38, Символизм — первое литературно-художественное направление европейского модернизма, возникшее в конце ХIХ в. во Франции в связи с кризисом позитивистской художественной идеологии натурализма. Основы эстетики С. заложили Поль Верлен, Артюр Рембо, Стефан Малларме. С. был связан с современными ему идеалистическими философскими течениями, основу которых составляло представление о двух мирах — кажущемся мире повседневной реальности и трансцендентном мире истинных ценностей. В соответствии с этим С. занимается поисками высшей реальности, находящейся за пределами чувственного восприятия. Здесь наиболее действенным орудием творчества оказывается поэтический символ, позволяющий прорваться сквозь пелену повседневности к Красоте.
Наиболее общая доктрина С. заключалась в том, что искусство является интуитивным постижением мирового единства через обнаружение символических аналогий между земным и идеальным мирами. Таким образом, философская идеология С. — это всегда платонизм в широком смысле, двоемирие, а эстетическая идеология — панэстетизм (ср. «Портрет Дориана Грея» Оскара Уайльда).
Русский С. начался на рубеже веков, впитав философию русского мыслителя и поэта Владимира Сергеевича Соловьева о Душе Мира, Вечной Женственности, Красоте, которая спасет мир (эта мифологема взята из романа Достоевского «Идиот»).
Русские символисты традиционно делятся на «старших» и «младших». Старшие — их также называли декадентами — Д. С. Мережковский, З. Н. Гиппиус, В. Я. Брюсов, Бальмонт, Ф. К. Сологуб — отразили в своем творчестве черты общеевропейского панэстетизма (хотя сейчас понятия декаданс и символизм разграничивают).
Младшие символисты — Александр Блок, Андрей Белый, Вячеслав Иванов, Иннокентий Анненский — помимо эстетизма воплощали в своем творчестве эстетическую утопию поисков мистической Вечной Женственности.
С. не воспринимал текст как отображение реальности. Для него дело обстояло противоположным образом. Свойства художественного текста приписывались ими самой реальности.
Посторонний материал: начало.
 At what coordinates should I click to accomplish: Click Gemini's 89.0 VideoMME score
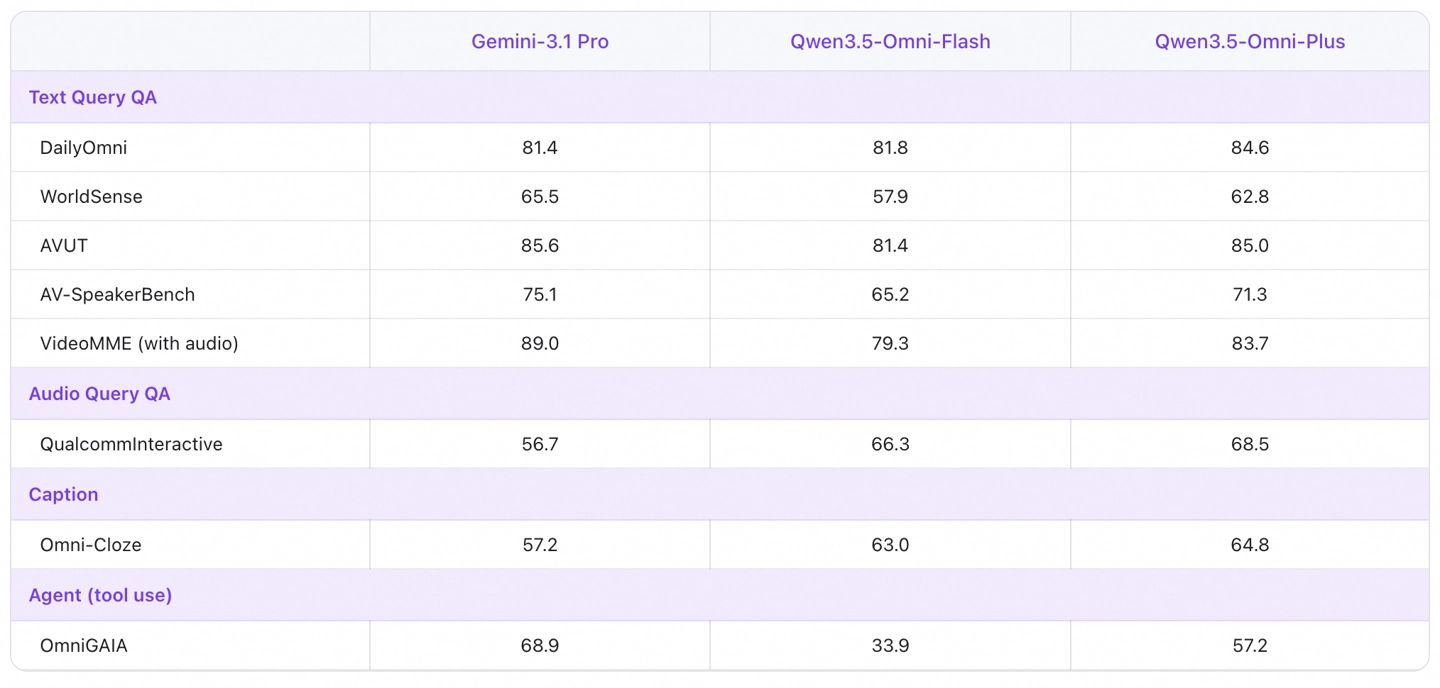[540, 344]
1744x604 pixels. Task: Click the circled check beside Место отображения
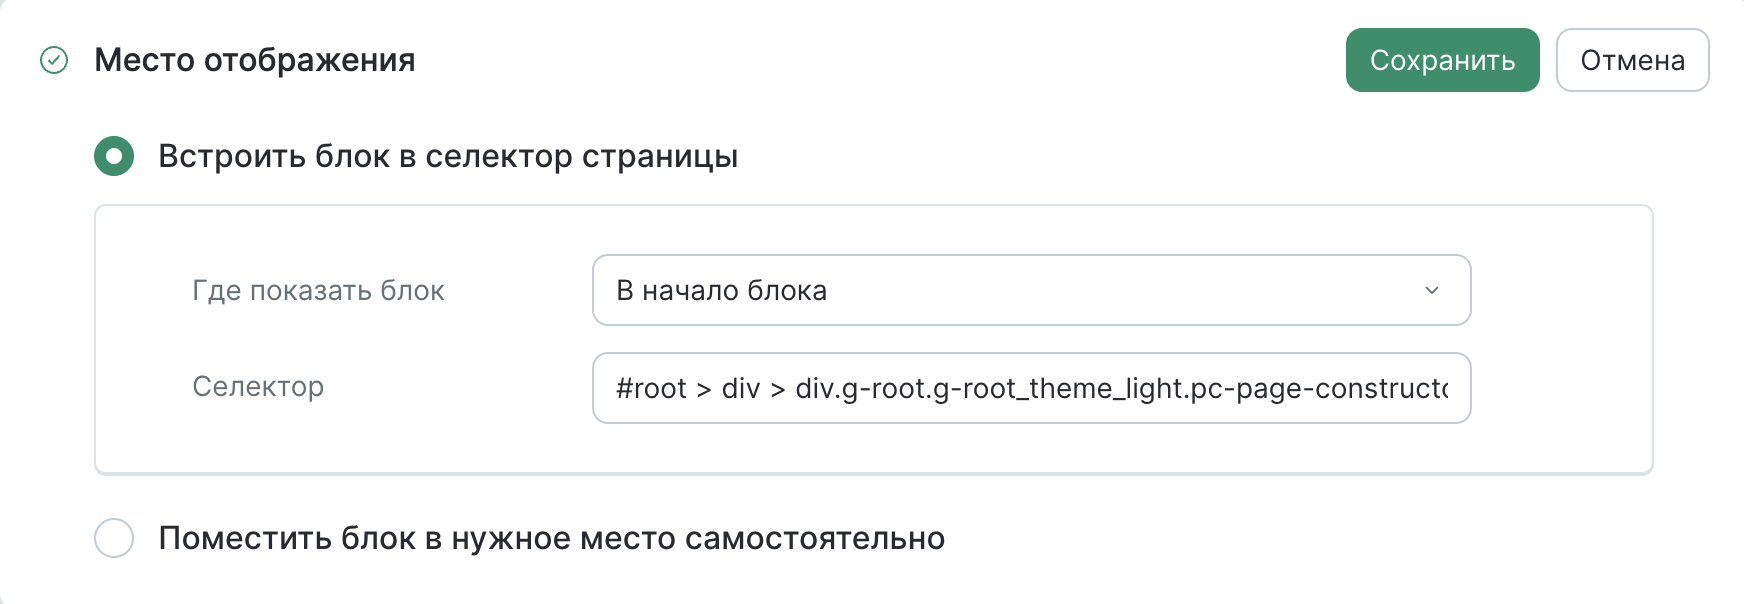(57, 62)
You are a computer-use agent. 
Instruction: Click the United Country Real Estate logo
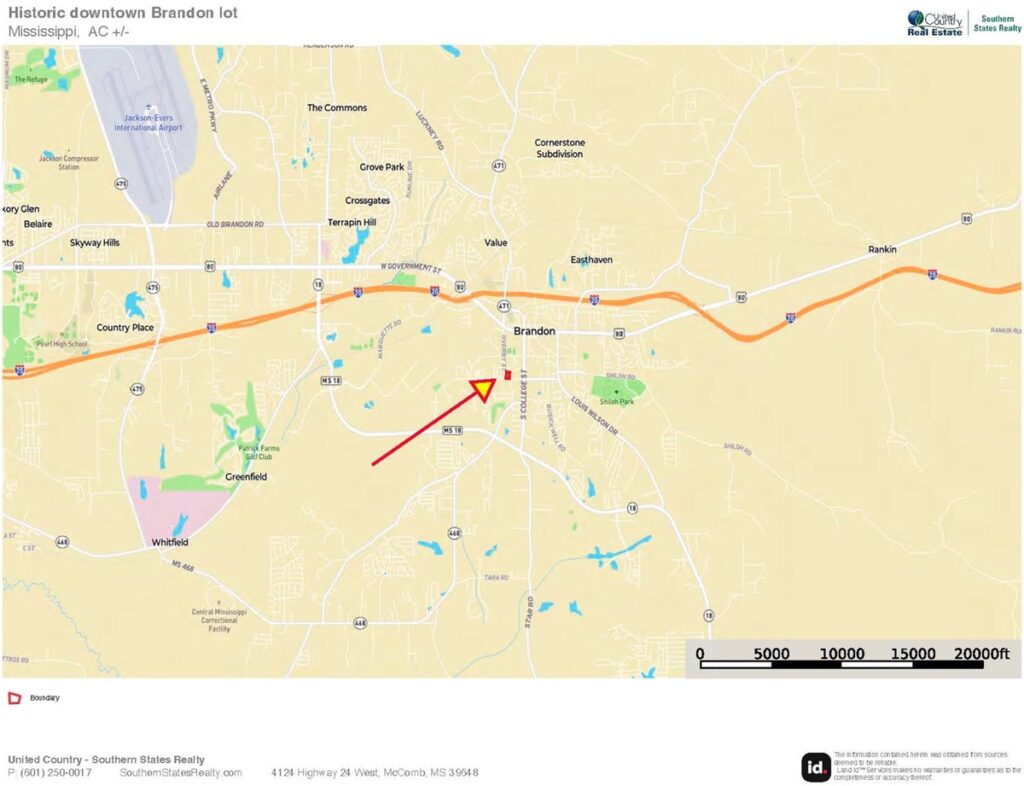point(935,22)
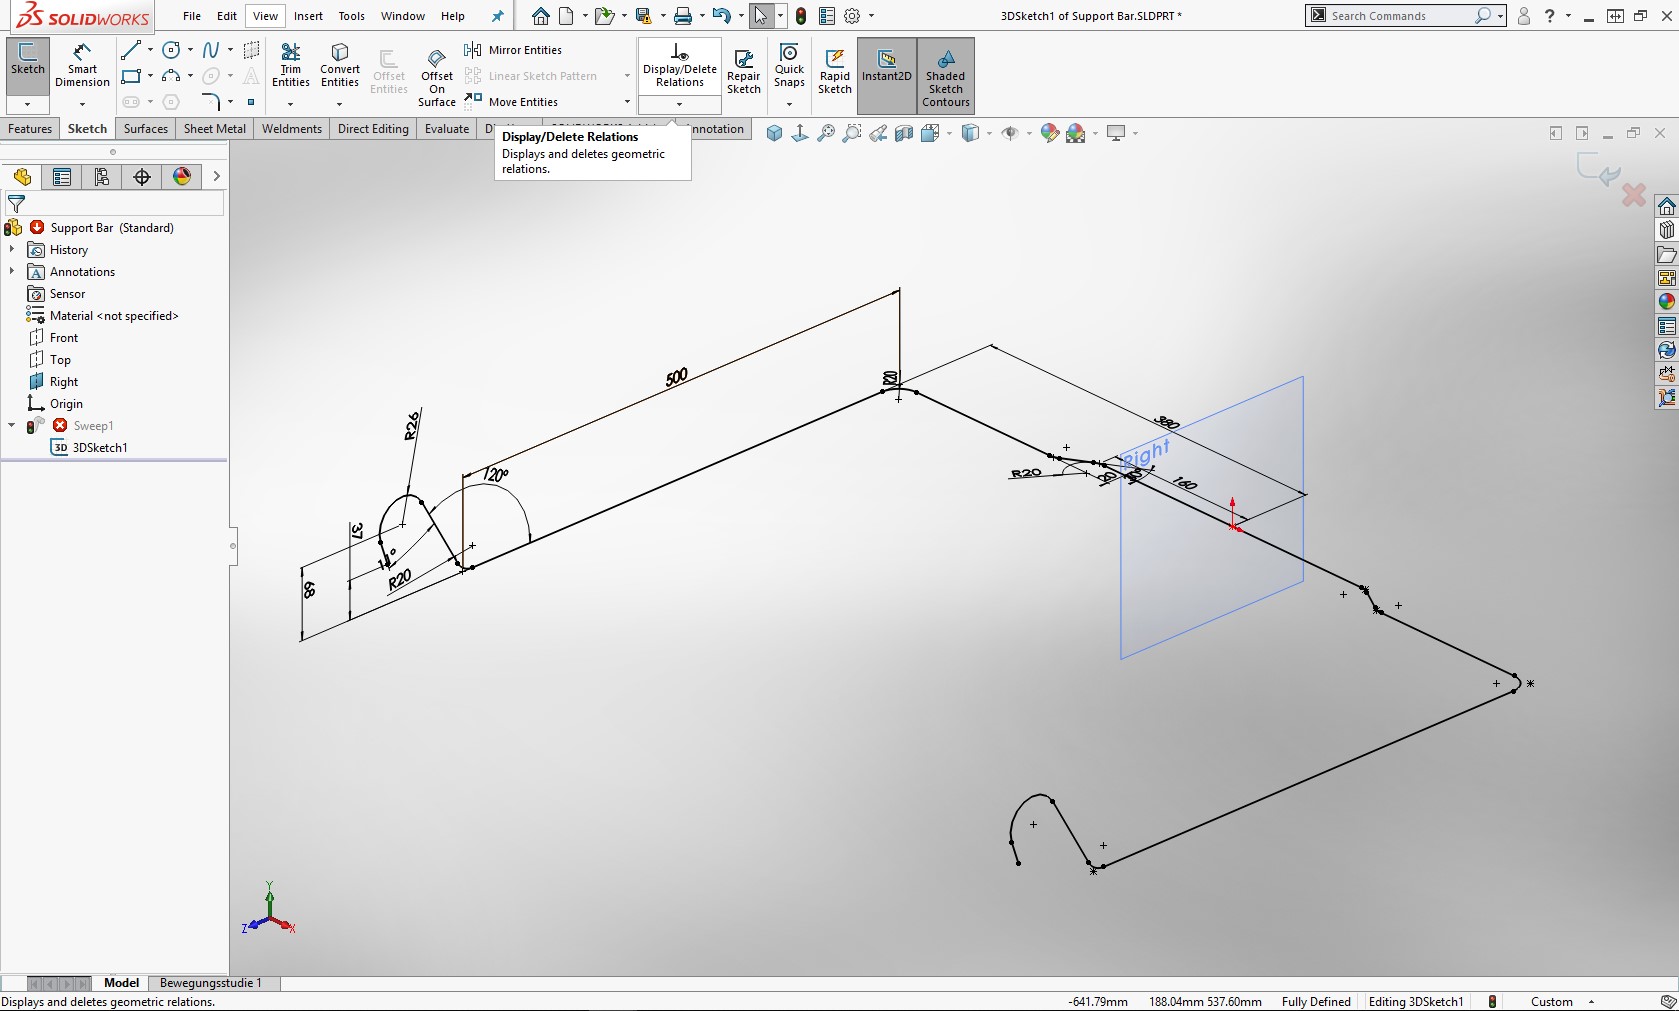The width and height of the screenshot is (1679, 1011).
Task: Expand the History tree node
Action: click(x=12, y=250)
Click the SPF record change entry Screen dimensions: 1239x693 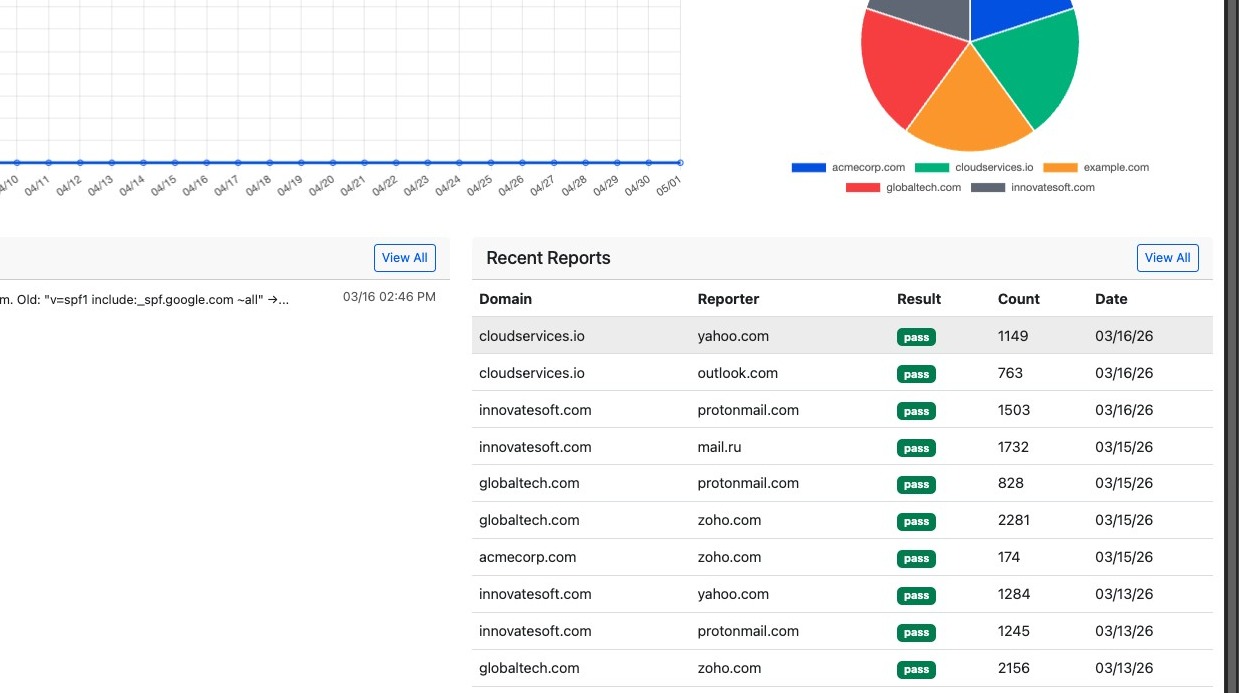(218, 298)
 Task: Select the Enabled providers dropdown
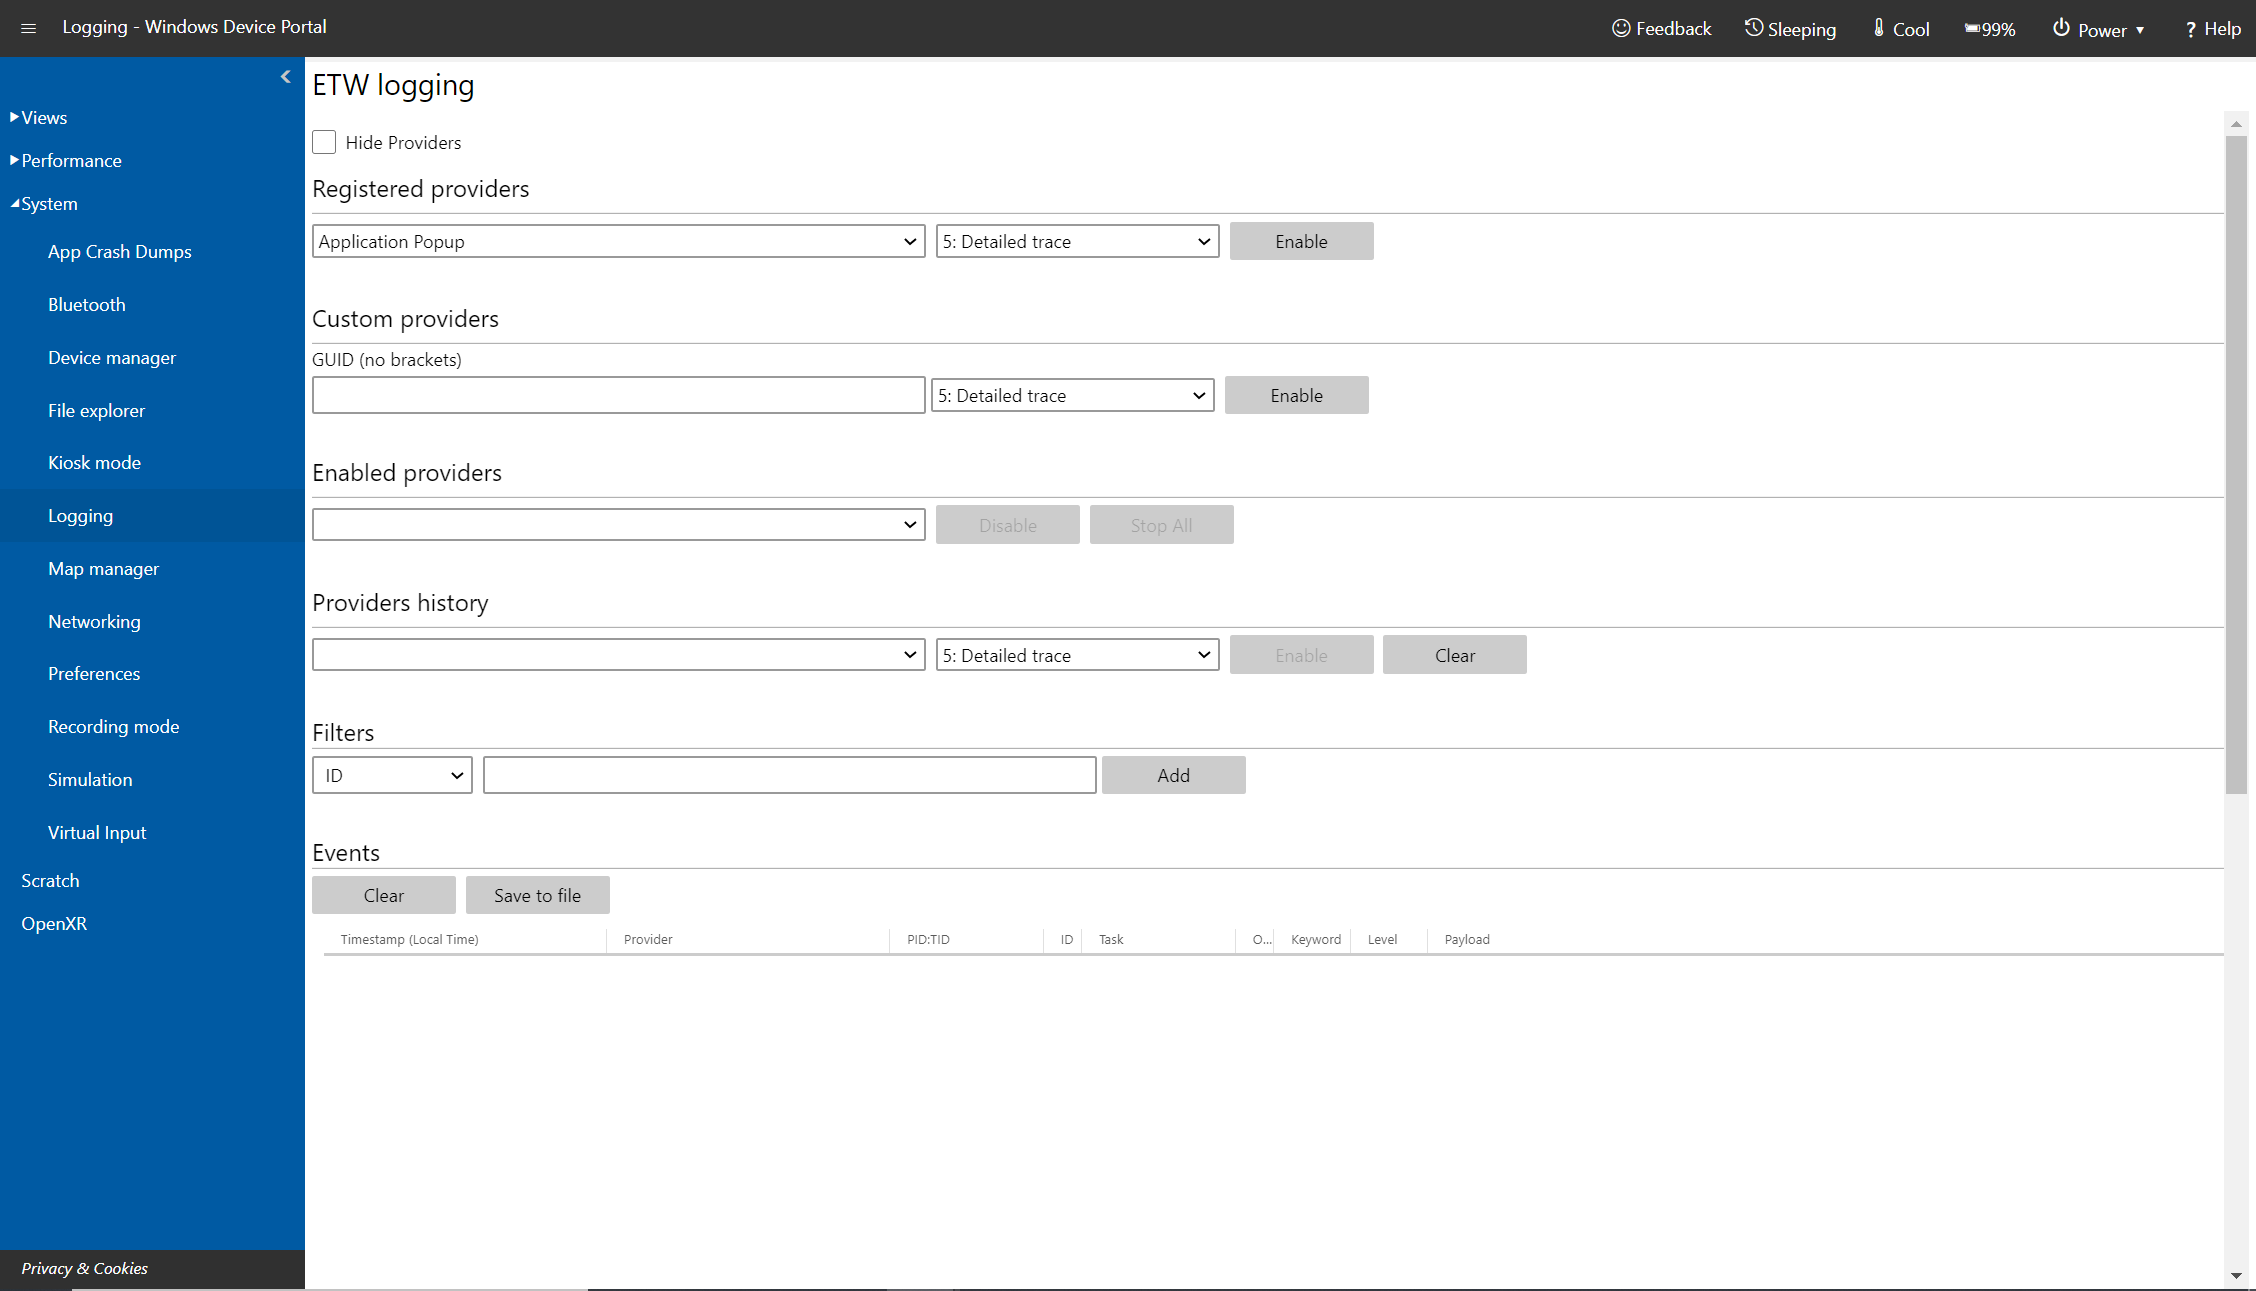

39, В ранней лирике Рильке заметно влияние модных настроений «конца века» — одиночества, усталости, тоски по прошлому. Для молодого поэта эти настроения были в основном заимствованными, но они способствовали выработке его собственной ориентированности на «тишину» (вплоть до молчания, безмолвия) и самоуглубленность. В самоуглубленности Рильке нет высокомерного отрицания внешнего мира и противопоставления себя этому миру, нет самовлюбленности. Он стремился отстраниться только от того, что считал лишним, суетным, ненастоящим, в первую очередь — от большого современного индустриального города, бесчеловечного буржуазного прогресса, идущего рука об руку с бедностью и страданиями простых людей. Со временем поэт научился совмещать свою самоуглубленность, отстраненность от мира с любовью к этому миру и населяющим его людям, с любовью, которую он воспринимал как непременное условие истинной поэзии. Толчком к такому подходу послужили несколько импульсов. И первый из них — впечатления от двух путешествий по России (весной 1899-го и летом 1890 года), общение с Л. Толстым, И. Репиным, Л. Пастернаком (художником, отцом Б. Пастернака). Эти впечатления вызвали у Рильке бурную реакцию. Он решил, что понял «загадочную русскую душу» и что это понимание должно перевернуть все и в его собственной душе.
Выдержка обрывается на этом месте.